# Instructions for the task
The lines below, all of them, should be returned exactly as they appear.

Records shown Start Marker

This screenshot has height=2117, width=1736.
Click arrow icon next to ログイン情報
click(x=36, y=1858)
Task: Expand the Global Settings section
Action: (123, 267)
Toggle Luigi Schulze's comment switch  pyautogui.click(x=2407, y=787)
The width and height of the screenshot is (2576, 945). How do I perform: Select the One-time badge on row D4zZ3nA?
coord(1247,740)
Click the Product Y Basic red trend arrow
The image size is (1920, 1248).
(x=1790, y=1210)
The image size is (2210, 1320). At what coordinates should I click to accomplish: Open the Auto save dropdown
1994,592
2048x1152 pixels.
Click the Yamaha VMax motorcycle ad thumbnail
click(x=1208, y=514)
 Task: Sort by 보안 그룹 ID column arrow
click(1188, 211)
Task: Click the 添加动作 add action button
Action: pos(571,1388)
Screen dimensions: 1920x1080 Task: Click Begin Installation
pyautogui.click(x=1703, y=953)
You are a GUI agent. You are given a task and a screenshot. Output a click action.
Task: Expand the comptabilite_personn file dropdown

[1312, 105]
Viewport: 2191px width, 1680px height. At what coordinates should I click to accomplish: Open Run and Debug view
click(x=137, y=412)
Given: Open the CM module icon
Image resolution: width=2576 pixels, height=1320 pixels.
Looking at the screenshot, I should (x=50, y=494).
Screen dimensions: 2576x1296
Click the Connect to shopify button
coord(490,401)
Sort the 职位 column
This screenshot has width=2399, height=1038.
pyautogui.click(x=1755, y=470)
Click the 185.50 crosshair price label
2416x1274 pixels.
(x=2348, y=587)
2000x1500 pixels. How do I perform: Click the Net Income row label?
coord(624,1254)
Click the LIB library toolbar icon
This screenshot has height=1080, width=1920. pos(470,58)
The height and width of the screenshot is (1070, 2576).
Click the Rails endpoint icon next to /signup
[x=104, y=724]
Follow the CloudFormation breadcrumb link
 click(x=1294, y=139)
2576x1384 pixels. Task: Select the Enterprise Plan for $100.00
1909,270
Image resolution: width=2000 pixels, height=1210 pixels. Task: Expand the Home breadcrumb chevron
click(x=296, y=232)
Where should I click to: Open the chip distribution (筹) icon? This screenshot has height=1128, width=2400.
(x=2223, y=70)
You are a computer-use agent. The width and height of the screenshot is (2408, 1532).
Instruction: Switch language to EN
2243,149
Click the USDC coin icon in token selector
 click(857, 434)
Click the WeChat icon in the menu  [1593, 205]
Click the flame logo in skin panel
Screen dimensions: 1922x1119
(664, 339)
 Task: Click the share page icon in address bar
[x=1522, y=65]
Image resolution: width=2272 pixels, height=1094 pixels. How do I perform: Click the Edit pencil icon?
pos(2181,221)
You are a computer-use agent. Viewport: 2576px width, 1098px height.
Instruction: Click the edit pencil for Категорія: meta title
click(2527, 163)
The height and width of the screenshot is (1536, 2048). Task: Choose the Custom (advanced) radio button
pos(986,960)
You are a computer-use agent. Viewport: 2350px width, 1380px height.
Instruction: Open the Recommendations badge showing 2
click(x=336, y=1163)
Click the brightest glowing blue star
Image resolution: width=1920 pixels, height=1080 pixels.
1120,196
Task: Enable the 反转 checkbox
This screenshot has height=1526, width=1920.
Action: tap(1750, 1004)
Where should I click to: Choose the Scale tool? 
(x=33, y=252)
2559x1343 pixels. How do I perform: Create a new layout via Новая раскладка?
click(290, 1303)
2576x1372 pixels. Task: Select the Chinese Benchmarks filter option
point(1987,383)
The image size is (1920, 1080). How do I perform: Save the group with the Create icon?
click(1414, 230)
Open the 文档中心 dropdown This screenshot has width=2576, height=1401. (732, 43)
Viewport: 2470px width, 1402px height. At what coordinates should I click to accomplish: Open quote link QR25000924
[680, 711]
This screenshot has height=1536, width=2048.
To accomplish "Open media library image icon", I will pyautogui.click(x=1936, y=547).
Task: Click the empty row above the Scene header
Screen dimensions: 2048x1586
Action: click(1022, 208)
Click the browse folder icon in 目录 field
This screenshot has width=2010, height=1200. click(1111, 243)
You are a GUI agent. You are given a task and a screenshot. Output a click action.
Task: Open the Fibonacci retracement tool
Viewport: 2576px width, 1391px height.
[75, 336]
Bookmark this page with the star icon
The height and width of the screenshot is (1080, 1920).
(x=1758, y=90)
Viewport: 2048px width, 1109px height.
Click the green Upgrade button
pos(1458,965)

Records shown End Marker

# Exercise response
This screenshot has height=2117, width=1736.
Click arrow icon next to ログイン情報
click(x=36, y=1858)
Task: Expand the Global Settings section
Action: (123, 267)
Toggle Luigi Schulze's comment switch  pyautogui.click(x=2407, y=787)
The width and height of the screenshot is (2576, 945). How do I perform: Select the One-time badge on row D4zZ3nA?
coord(1247,740)
Click the Product Y Basic red trend arrow
The image size is (1920, 1248).
(x=1790, y=1210)
The image size is (2210, 1320). At what coordinates should I click to accomplish: Open the Auto save dropdown
1994,592
2048x1152 pixels.
Click the Yamaha VMax motorcycle ad thumbnail
click(x=1208, y=514)
 Task: Sort by 보안 그룹 ID column arrow
click(1188, 211)
Task: Click the 添加动作 add action button
Action: pos(571,1388)
Screen dimensions: 1920x1080 Task: Click Begin Installation
pyautogui.click(x=1703, y=953)
You are a GUI agent. You are given a task and a screenshot. Output a click action.
Task: Expand the comptabilite_personn file dropdown

[1312, 105]
Viewport: 2191px width, 1680px height. At what coordinates should I click to accomplish: Open Run and Debug view
click(x=137, y=412)
Given: Open the CM module icon
Image resolution: width=2576 pixels, height=1320 pixels.
Looking at the screenshot, I should (x=50, y=494).
Screen dimensions: 2576x1296
Click the Connect to shopify button
coord(490,401)
Sort the 职位 column
This screenshot has width=2399, height=1038.
pyautogui.click(x=1755, y=470)
Click the 185.50 crosshair price label
2416x1274 pixels.
(x=2348, y=587)
2000x1500 pixels. How do I perform: Click the Net Income row label?
coord(624,1254)
Click the LIB library toolbar icon
This screenshot has height=1080, width=1920. pos(470,58)
The height and width of the screenshot is (1070, 2576).
Click the Rails endpoint icon next to /signup
[x=104, y=724]
Follow the CloudFormation breadcrumb link
 click(x=1294, y=139)
2576x1384 pixels. Task: Select the Enterprise Plan for $100.00
1909,270
Image resolution: width=2000 pixels, height=1210 pixels. Task: Expand the Home breadcrumb chevron
click(x=296, y=232)
Where should I click to: Open the chip distribution (筹) icon? This screenshot has height=1128, width=2400.
(x=2223, y=70)
You are a computer-use agent. The width and height of the screenshot is (2408, 1532).
Instruction: Switch language to EN
2243,149
Click the USDC coin icon in token selector
 click(857, 434)
Click the WeChat icon in the menu  [1593, 205]
Click the flame logo in skin panel
Screen dimensions: 1922x1119
(664, 339)
 Task: Click the share page icon in address bar
[x=1522, y=65]
Image resolution: width=2272 pixels, height=1094 pixels. How do I perform: Click the Edit pencil icon?
pos(2181,221)
You are a computer-use agent. Viewport: 2576px width, 1098px height.
Instruction: Click the edit pencil for Категорія: meta title
click(2527, 163)
The height and width of the screenshot is (1536, 2048). Task: Choose the Custom (advanced) radio button
pos(986,960)
You are a computer-use agent. Viewport: 2350px width, 1380px height.
Instruction: Open the Recommendations badge showing 2
click(x=336, y=1163)
Click the brightest glowing blue star
Image resolution: width=1920 pixels, height=1080 pixels.
1120,196
Task: Enable the 反转 checkbox
This screenshot has height=1526, width=1920.
Action: tap(1750, 1004)
Where should I click to: Choose the Scale tool? 
(x=33, y=252)
2559x1343 pixels. How do I perform: Create a new layout via Новая раскладка?
click(290, 1303)
2576x1372 pixels. Task: Select the Chinese Benchmarks filter option
point(1987,383)
The image size is (1920, 1080). How do I perform: Save the group with the Create icon?
click(1414, 230)
Open the 文档中心 dropdown This screenshot has width=2576, height=1401. (732, 43)
Viewport: 2470px width, 1402px height. At what coordinates should I click to accomplish: Open quote link QR25000924
[680, 711]
This screenshot has height=1536, width=2048.
To accomplish "Open media library image icon", I will pyautogui.click(x=1936, y=547).
Task: Click the empty row above the Scene header
Screen dimensions: 2048x1586
Action: click(1022, 208)
Click the browse folder icon in 目录 field
This screenshot has width=2010, height=1200. click(1111, 243)
You are a GUI agent. You are given a task and a screenshot. Output a click action.
Task: Open the Fibonacci retracement tool
Viewport: 2576px width, 1391px height.
[75, 336]
Bookmark this page with the star icon
The height and width of the screenshot is (1080, 1920).
(x=1758, y=90)
Viewport: 2048px width, 1109px height.
Click the green Upgrade button
pos(1458,965)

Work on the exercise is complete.